Hamlin Released From Hospital

Denny Hamlin

Denny Hamlin missed Sunday's race at Auto Club Speedway because of vision problems. (Photo: Getty Images)


FONTANA, Calif. - Denny Hamlin has been released from a California hospital and will be evaluated later this week in Charlotte, according to a statement Sunday night from Joe Gibbs Racing.

No other information was provided in the release from JGR.

Hamlin missed Sunday’s Auto Club 400 because of a vision problem that sent him to a local hospital for tests.

Hamlin was replaced by Sam Hornish Jr. less than an hour before the start of the race because a sinus infection that caused vision issues for Hamlin. Hornish finished 17th.

Crew chief Darian Grubb said that Hamlin’s condition did not improve as the day progressed.

“The last I’d heard his vision was getting worse and the pain was getting worse,’’ Grubb said. “We’re just going to wait and see what happens. For him to go to the infield care center (before the race) was one thing. It must have been pretty bad. It got to where he couldn’t see and having trouble with the vision in his left eye because of the pressure and everything that was going on. At that point, NASCAR did some testing and he could not follow the finger going by his eyes as he should have been. They weren’t going to let him go.

“It’s not just a headache. It’s a lot more serious than that. He was actually losing vision his eye.’’

Hamlin was at the drivers meeting two hours before the race and wore dark sunglasses in it even though it was inside.

“He held his head and said his head was hurting so bad,’’ Grubb said. “He was having trouble seeing. You could tell the worry in his face, he was really upset.’’

Hornish was available because he was at Auto Club Speedway as a standby driver for Matt Kenseth, whose wife is expecting to give birth soon. Hornish will drive in seven Nationwide races for Joe Gibbs Racing later this season. That’s why the team was using him as a backup driver for Kenseth.

About an hour before the race started, Hornish figured his services wouldn’t be needed with Kenseth, so he relaxed.

“I’ll hang out for a while, watch some of the race and then listen to the rest of it in on the radio ... beat everybody to the plane,’’ he said of his plans.
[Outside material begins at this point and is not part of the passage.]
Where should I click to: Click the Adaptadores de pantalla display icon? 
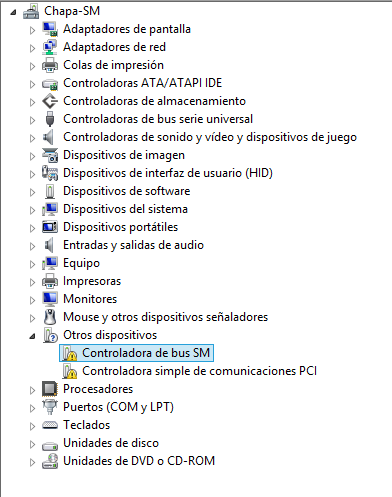(50, 29)
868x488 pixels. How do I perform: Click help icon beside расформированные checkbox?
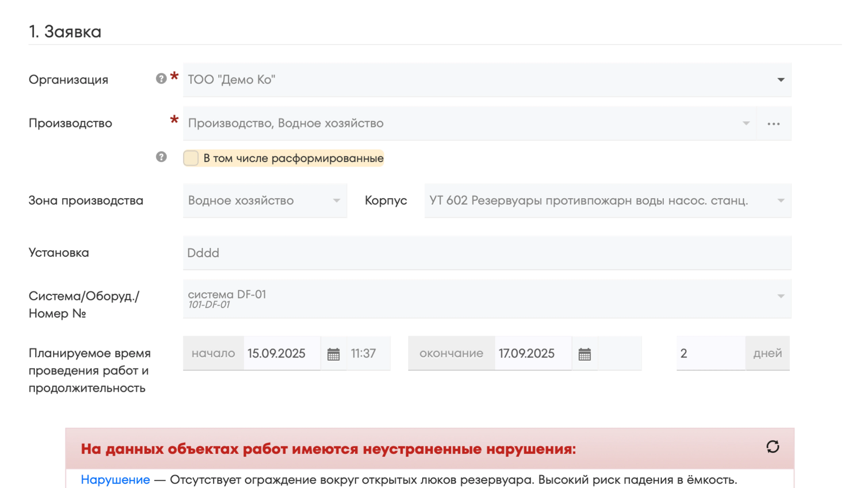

Hornish said he was meeting with former boss Roger Penske when he received a phone call and then a text telling him to get to the team’s hauler as soon as possible.

Soon, Hornish was getting ready to compete in his first Cup race since last spring at Kansas Speedway. 

He got some quick advice from teammate and eventual winner Kyle Busch and then it was time to climb in the car and start the engine.

“I asked Kyle some questions about the car and what to expect,’’ Hornish said. “That gave me a little bit of a head start on a couple things that saved me some time in the first 50 laps. Throughout the next 100 laps, it was learning what I wanted out of the car. These cars have a lot of things that are really different from what they were last year. The small adjustments seemed to be making real big differences in balance, going from loose to tight.’’

Early in event, Grubb told Hornish about an adjustment that could be made in the car and told Hornish what colored switch to flip for the adjustment since Hornish was unfamiliar with the car’s dashboard.

“Trying to coach him with switches and things was interesting because I had to remember a lot of those things myself,’’ Grubb said.

Those problems were solved.

Hornish worked his way through the field and was running near the top 10 late when he had contact with another car on the restart and lost ground.

On a day he didn’t expect to be driving, Hornish finished with a top-20 result.